E lo stesso accade appoggiando acriticamente il genocidio messo in atto da Israele. Ascoltando il racconto propagandistico avvertiamo nelle parole istituzionali il dramma per l'attentato all'infrastruttura ucraina ad esempio. Lo stesso coinvolgimento emotivo viene meno quando si tratta delle innocenti vittime palestinesi. E, se nel primo caso, vi è un confronto armato tra eserciti, il dramma a cui sono sottoposte le popolazioni del Medio Oriente vedono uno scontro impari tra l'esercito ed i coloni israeliani genocidari e, dall'altra, una popolazione inerme. Tristi per le sorti della popolazione ucraina. Freddi e distaccati quando le vittime delle mire (e della complicità) occidentali sono i migranti dalla pelle scura o i palestinesi. La stessa enfasi posta dagli inquietanti inviati di guerra. Giornalai al servizio degli interessi imperialistici. E che, in alcuni casi, corrono il rischio di pagare le conseguenze di complicità ed infiltrazioni. E' quanto accaduto alla giornalista Cecilia Sala. Collaboratrice del Foglio, organo fra i tanti della propaganda sionista. E visti gli sconfinamenti bellici di Israele in Siria e Libano, o le provocazioni all'Iran, c'era da aspettarsi qualche reazione.

Noi, i paladini della libera informazione, che guardiamo con disprezzo gli altri, le teocrazie ed i regimi fondamentalistici, perchè chi dissente viene imprigionato e perseguito. Sempre noi che invece chiudiamo gli occhi quando ad essere incarcerati ed uccisi sono i giornalisti presi di mira dalla "democratica" Israele. E sono centinaia i giornalisti uccisi! E poi le ulteriori interconnessioni tra il mondo arabo e le alleanze strategiche che coinvolgono la Russia, la Turchia, la Cina. L'Occidente paladino di un modo di vivere che genera il male.

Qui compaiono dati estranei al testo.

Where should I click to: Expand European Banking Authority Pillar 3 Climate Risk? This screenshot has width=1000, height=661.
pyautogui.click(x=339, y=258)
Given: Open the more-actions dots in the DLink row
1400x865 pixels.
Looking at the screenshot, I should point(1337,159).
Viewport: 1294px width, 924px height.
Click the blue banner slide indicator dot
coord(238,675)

Ed i cui rappresentanti, in tutte le sfere, altro non sono che i garanti di quelle istituzioni borghesi, produttrici di secoli di ingiustizie e sofferenze. Esecutori posti come "equilibratori" che, dall'alto dei loro privilegi (di status, economici, ecc.), si arrogano il diritto di parlare in nome di tutti. La visione particolaristica del bene proveniente dalle alte sfere. Quella che non si è mai sporcata le mani in società e, a tal fine,  mira a rimuovere, volutamente, il residuo di coscienza (ed il conflitto) di classe. In cerca di quella pacificazione, altrove assente, buona per sedare gli animi, e che vuole forgiare un popolo disadattato per renderlo nazione-indistinta. E passiva. Ma attraverso cui riconoscere e/o ritrovare l'identità perduta. Ed è la conseguenza della mancanza di senso di uno Stato, incapace di portare ad attuazione concreta i principi costituzionali risultanti dal compromesso postbellico, e tendenti alla convivenza.

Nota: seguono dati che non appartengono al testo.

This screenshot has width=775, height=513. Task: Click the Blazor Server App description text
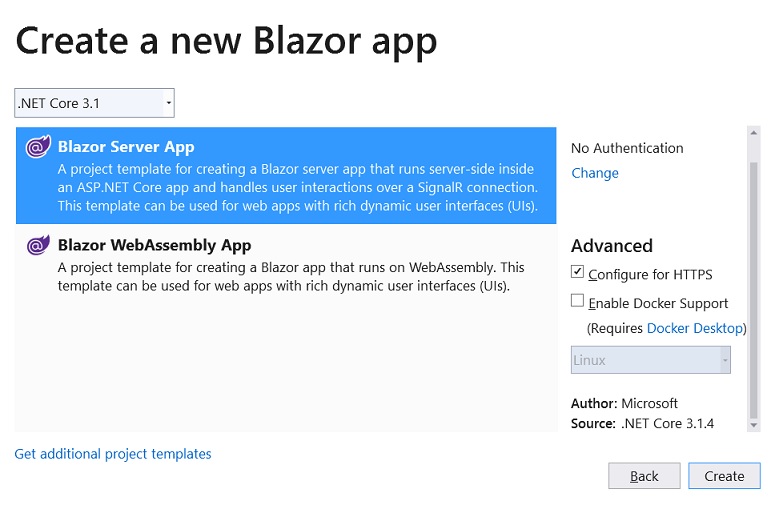click(298, 187)
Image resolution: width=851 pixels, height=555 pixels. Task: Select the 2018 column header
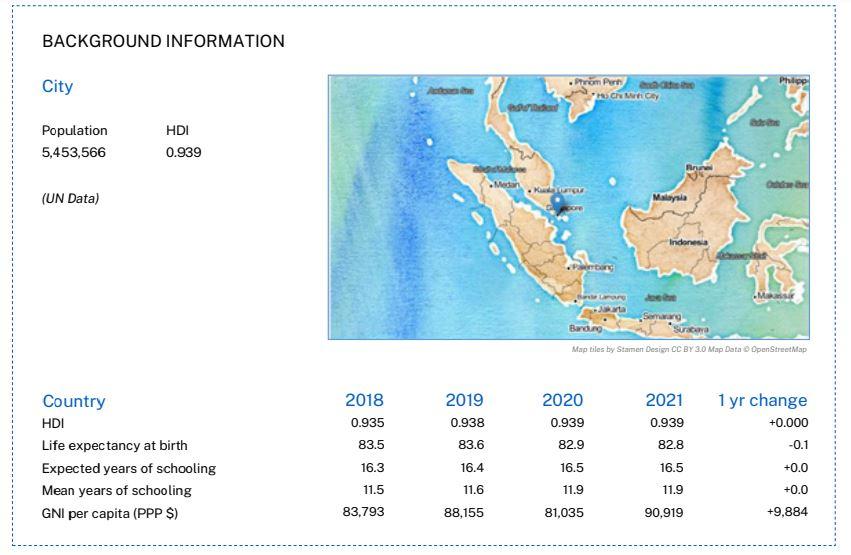coord(364,400)
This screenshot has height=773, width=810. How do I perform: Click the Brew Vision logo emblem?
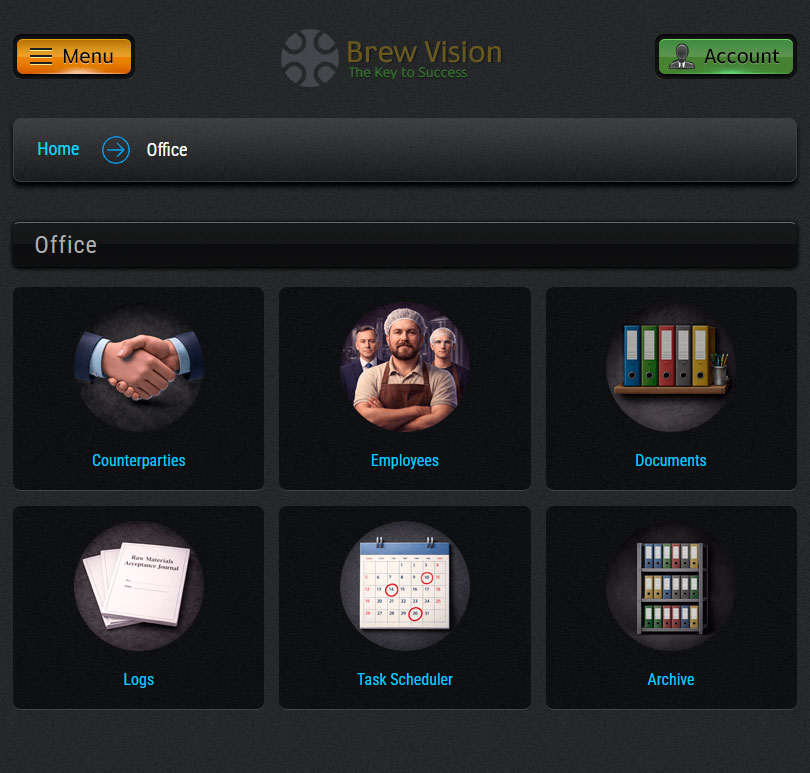click(309, 57)
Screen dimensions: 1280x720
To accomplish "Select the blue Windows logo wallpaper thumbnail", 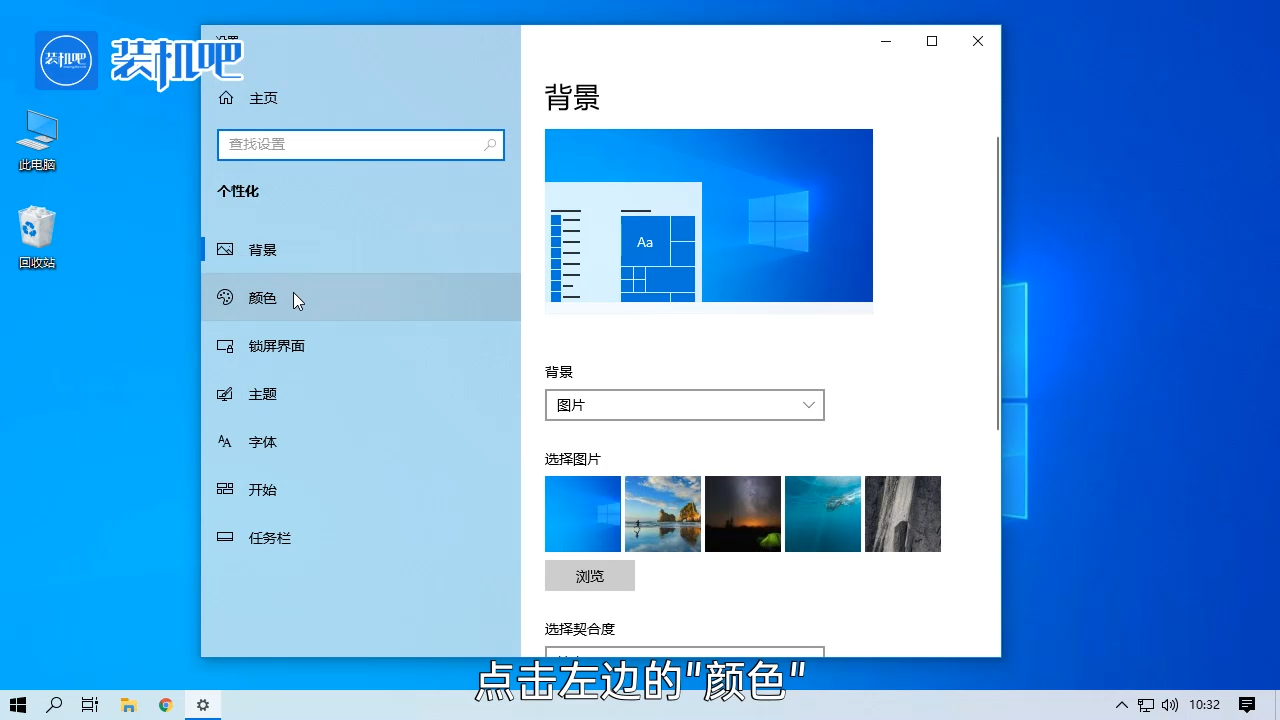I will coord(582,513).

Così coabitano senza disturbo la restaurazione liberista ed il conservatorismo reazionario. Apetti complementari che accentrano i privilegi. Stessa faccia delle diseguaglianze e dell'imperialismo guerrafondaio. Però per calmare gli animi c'è sempre un tricolore da sventolare.  Nel quale identificarsi per superare le frustrazioni del quotidiano. E del quale farsi  vanto, che si tratti di festeggiare le imprese sportive od altra conquista predatoria (a proposito di élite). Ed il popolino, spaesato ed abbruttito, ubbidisce. E la massa, impoverita dal disagio economico-esistenziale abbocca.